ACTIVITIES:
A – Name every kind of intestinal worm mentioned in the text about worms in dogs and cats.
B – From the text about worms in dogs and cats, extract word for word the part that opens with the words containing "Many pets with" and closes with "their own survival).".

====== EXTRACT PROVIDED ======

Roundworms, Hookworms, Whipworms and Tapeworms

Roundworms are the most common intestinal parasite found in dogs and cats, especially in puppies and kittens. We can also see whipworms, hookworms, and tapeworm infections in some pets.

The adult worms live in the intestinal tract and deposit eggs within the intestines where they pass to the outside in the stool.

Dogs and cats become infected by eating immature eggs or larvae from contaminated soil or feces, or by eating infected rodents, birds or some insects. Puppies can also get some worms from their mother before they are born.


Many pets with worms show absolutely no symptoms of illness at all. Intestinal worms thrive by not causing disease in most situations (‘bad’ parasites tend to kill their hosts, which is not very helpful in their own survival).

Symptoms of worms in puppies and kittens can be a lack of growth and loss of body condition, and they may have a dull coat. Worms may rarely be seen in vomit or in the feces or cause a distended abdomen.


Roundworms and hookworms especially have the potential to infect humans. These most commonly affect young children who are likely to put things in their mouths that they shouldn’t. In some cases of human infection serious illness can result.

Dogs and cats should be de-wormed with a broad-spectrum prescription deworming medication on a routine basis to help prevent intestinal worm transmission to humans. Pets that are on heartworm preventative should be de-wormed once a year normally. Those that are not on heartworm preventative should be de-wormed more frequently.

====== INFORMATION GIVEN ======

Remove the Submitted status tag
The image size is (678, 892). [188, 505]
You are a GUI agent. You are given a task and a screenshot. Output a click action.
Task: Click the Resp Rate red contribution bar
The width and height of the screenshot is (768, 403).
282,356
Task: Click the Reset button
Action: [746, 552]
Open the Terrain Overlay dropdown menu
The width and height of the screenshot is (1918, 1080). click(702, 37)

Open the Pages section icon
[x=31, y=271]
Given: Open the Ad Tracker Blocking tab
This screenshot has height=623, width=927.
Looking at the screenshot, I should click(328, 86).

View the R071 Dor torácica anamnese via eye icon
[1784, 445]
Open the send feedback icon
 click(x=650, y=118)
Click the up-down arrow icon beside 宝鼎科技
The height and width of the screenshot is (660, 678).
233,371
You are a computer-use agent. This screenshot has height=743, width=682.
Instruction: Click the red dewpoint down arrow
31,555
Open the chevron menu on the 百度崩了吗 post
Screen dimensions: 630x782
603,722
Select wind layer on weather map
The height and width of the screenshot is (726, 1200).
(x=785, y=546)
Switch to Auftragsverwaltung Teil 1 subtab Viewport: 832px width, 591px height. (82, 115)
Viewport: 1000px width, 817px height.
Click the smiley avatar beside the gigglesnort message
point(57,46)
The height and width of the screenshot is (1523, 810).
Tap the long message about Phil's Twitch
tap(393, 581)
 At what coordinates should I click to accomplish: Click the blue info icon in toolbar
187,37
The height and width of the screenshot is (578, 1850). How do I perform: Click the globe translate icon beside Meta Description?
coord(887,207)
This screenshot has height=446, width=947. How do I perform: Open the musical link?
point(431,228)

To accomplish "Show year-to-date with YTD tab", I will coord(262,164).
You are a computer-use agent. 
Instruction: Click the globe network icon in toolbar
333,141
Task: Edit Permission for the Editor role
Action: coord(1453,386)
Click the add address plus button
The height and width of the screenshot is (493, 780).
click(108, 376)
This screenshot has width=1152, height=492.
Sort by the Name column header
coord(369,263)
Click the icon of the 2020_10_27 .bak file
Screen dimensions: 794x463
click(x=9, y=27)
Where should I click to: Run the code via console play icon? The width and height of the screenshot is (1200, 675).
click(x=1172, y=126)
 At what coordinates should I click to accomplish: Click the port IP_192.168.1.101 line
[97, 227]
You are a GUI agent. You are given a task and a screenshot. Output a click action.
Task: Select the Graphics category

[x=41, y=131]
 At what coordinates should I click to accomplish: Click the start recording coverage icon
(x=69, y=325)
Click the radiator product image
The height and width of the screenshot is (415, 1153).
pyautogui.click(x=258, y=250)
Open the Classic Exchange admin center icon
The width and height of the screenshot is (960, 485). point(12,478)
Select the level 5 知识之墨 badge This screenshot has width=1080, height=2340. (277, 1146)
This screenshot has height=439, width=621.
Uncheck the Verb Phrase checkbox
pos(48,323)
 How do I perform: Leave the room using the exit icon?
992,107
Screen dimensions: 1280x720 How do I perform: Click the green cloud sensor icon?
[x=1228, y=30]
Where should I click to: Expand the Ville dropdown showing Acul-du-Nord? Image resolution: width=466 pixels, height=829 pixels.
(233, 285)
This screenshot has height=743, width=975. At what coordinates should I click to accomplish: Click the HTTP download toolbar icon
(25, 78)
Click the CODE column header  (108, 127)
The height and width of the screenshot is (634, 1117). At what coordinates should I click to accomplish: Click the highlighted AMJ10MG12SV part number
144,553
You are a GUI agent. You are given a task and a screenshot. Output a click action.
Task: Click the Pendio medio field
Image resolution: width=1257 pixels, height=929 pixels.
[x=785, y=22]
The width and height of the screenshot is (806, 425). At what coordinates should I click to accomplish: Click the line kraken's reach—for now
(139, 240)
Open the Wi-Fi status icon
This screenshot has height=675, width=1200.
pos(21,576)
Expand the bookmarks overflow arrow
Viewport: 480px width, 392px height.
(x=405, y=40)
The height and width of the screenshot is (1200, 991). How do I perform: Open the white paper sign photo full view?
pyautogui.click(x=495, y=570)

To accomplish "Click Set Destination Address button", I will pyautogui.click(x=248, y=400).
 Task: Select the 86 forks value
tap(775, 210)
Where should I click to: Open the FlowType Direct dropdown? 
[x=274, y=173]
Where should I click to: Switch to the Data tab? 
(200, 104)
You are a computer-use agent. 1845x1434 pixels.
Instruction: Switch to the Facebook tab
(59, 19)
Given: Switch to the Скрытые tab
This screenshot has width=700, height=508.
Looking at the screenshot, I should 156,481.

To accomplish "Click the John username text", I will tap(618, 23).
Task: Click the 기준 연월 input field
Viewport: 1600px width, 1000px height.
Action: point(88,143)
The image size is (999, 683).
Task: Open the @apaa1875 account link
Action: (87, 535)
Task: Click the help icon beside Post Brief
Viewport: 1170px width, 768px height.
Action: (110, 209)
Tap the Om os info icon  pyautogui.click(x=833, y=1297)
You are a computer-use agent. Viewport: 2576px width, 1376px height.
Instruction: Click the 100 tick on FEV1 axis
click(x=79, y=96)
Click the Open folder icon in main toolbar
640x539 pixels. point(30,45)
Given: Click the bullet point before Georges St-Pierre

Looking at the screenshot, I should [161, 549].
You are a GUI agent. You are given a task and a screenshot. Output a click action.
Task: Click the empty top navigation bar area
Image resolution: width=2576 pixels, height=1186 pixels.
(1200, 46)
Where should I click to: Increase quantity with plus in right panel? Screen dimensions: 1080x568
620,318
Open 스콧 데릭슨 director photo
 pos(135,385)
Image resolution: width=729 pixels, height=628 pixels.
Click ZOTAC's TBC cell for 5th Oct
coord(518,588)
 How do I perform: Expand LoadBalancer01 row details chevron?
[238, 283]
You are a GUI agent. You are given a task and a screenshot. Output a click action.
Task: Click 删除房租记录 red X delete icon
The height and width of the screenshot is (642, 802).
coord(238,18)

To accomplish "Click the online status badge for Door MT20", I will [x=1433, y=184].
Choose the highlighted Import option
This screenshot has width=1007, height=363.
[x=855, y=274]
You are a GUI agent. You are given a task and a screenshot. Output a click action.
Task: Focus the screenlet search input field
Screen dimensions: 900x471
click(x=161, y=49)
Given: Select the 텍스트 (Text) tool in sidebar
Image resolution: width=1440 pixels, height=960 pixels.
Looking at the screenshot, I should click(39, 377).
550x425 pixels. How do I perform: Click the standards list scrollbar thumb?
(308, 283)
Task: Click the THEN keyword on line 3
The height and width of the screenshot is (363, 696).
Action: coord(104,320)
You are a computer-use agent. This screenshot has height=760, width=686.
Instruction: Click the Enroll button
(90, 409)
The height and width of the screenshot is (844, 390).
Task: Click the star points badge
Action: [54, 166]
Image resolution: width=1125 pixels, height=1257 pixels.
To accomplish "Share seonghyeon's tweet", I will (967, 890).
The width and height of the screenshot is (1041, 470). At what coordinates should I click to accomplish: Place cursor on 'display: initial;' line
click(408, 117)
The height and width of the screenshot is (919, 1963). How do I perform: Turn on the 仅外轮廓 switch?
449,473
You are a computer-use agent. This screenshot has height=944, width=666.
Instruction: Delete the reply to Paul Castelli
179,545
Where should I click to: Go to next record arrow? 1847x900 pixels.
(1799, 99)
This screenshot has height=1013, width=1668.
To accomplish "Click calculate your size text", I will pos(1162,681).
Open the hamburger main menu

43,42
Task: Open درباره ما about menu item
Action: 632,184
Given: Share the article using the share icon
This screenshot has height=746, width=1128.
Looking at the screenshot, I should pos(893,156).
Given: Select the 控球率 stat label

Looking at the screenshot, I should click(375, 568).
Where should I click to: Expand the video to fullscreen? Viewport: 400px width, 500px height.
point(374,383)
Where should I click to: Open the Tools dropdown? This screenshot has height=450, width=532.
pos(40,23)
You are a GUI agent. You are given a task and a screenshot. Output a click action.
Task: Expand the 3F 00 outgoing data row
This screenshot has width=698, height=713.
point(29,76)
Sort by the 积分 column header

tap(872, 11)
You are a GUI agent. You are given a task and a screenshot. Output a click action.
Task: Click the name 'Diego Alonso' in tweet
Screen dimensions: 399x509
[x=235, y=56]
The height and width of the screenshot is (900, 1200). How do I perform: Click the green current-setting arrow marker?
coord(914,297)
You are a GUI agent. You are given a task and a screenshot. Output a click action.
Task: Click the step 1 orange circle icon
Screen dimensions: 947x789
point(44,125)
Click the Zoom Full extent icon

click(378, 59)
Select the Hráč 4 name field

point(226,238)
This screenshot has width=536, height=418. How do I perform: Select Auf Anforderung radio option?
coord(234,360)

======

ANSWERS FOR THE EXERCISE:
A – Roundworms, hookworms, whipworms, and tapeworms.

B –
Many pets with worms show absolutely no symptoms of illness at all. Intestinal worms thrive by not causing disease in most situations (‘bad’ parasites tend to kill their hosts, which is not very helpful in their own survival).